Writing workshop has come a long way. We teach units of study, allowing our students to be immersed in a genre they’ll be working on over time, with opportunities for repeated practice and explicit instruction and feedback in how to write well in that genre.
However, the pendulum has swung so far over to the structured end of workshop teaching, that some kids go through school year after year never experiencing true freewriting.
Freewriting–simply writing what you want, selecting your own audience, purpose, and genre–is something you simply must give you and your students a chance to try before the year is over.
2. AN ENTIRE WORKSHOP OF COMPLIMENTS
This is something every teacher should put on their bucket list for the school year. Just for one day, do nothing but compliment your students on what they are already doing really well as writers.
Teach a minilesson that highlights a strategy that a group of students is already doing, using their work as the mentor text.
Confer by moving quickly from student to student, noticing and naming specific strategies students are using effectively and encouraging them to continue.
Hold a small group by using a piece of student writing that exemplifies a really helpful strategy that other students could try immediately.
Interrupt the class from time to time to highlight great work that is happening in the room.
Wrap up the workshop by sharing, in rapid succession, a stack of student work where students have each done something other kids might want to try.
At the end the workshop, think to yourself, how could every day be a little bit more based on compliments?
3. ALLOW KIDS TO COAUTHOR SOMETHING
Writing partners play an important role in most writing workshops, but typically we ask students to do all their own writing. This is to protect each student’s right to their own work, ensuring they have enough time to write, enough independent practice, and to make sure students don’t become reliant on someone else to do the work for them.

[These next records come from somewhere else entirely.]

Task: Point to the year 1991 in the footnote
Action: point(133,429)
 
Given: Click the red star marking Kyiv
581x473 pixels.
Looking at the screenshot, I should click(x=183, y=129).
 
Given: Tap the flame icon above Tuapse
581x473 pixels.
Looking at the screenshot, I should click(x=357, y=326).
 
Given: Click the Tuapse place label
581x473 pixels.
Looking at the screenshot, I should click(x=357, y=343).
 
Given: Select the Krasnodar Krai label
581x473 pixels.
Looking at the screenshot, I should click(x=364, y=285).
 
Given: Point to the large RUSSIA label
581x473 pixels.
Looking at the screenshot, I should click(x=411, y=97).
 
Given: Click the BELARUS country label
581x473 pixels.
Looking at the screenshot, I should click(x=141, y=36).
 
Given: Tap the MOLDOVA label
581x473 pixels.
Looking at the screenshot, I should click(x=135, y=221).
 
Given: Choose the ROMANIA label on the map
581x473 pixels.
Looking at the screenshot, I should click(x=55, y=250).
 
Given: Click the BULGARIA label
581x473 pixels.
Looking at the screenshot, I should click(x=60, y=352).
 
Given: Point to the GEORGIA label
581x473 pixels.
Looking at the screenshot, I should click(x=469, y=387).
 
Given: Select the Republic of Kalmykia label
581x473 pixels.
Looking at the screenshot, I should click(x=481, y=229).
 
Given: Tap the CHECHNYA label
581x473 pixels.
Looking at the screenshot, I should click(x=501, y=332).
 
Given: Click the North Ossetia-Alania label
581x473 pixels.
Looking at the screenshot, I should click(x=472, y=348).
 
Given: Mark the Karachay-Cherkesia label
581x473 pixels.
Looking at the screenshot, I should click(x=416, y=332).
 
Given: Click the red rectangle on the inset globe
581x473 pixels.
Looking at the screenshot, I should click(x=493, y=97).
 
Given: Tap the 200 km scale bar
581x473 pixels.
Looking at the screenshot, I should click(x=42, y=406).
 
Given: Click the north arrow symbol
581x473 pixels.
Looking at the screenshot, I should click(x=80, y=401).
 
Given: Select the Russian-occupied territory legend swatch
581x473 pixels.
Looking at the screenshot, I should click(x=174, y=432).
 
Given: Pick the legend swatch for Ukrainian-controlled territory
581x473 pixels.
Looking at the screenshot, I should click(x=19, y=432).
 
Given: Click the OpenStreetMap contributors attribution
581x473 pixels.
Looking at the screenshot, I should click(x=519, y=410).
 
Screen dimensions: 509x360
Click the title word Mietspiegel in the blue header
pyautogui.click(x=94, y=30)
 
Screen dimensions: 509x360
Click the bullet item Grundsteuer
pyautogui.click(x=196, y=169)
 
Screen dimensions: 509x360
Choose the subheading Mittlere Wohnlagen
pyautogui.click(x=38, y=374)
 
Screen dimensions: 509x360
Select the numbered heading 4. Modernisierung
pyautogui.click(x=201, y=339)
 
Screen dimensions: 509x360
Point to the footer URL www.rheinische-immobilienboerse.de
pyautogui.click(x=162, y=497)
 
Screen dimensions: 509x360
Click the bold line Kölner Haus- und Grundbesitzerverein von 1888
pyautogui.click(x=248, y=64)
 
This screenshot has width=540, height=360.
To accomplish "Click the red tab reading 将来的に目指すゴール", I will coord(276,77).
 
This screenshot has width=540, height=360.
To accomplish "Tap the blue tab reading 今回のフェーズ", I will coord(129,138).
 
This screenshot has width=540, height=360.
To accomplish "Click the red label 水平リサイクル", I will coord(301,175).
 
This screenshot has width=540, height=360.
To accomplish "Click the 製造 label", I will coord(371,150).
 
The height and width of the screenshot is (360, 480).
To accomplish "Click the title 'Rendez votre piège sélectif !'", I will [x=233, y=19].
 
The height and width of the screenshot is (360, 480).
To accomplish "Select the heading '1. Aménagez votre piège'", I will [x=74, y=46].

However, some students LOVE to coauthor books together. For example, sitting side by side, one student might write a little while the other looks on, coaches their partner, and thinks of what to write next–then the second student writes a little. They could go back and forth like this, on and on, forever. Other partners take on different roles – one student happily scribes everything while the other student says all the ideas aloud. Another partnership might involve a clear author/illustrator type of relationship.
A few years ago, in a third grade classroom, two boys whom I knew to avoid writing at all costs, shared with me a script for a “Harry Potter Show” they had been working on for weeks at recess. In another classroom, a group of girls coauthored an elaborate adaptation to Cinderella that took place under the sea, each writer taking on a chapter of their carefully planned out book, frequently coming together to see if the parts were still fitting and making frequent revisions to the plan.
The end of the year is a great time to try new things. You’ve made it through all your essential teaching, kids are nearly ready to move on to the next grade level, your routines and management are as good as they are ever going to get. It’s now or never to try a few “riskier” new things before the year is over.
2 thoughts on “Three Things to Try in Writing Workshop Before the End of the School Year”
So true that the pendulum swings a bit too far in education and we lose sight of the the original intent of the change. I love this post! I find myself suggesting that teachers read Lucy Calkins’ Lessons from a Child, or Donald Graves’ Writers, Teachers and Children at Work, because of this sense that we have lost some of the intent and joy that made writing workshop so wonderful. But, that is not a practical suggestion. The suggestions in this post, however, are practical and easy to implement, and yet capture the joy and intent that are missing these days. This is a post I will treasure and share. Thank you!!!
One and three are things we do all the time (every Friday and at quiet time). Number two is a great idea!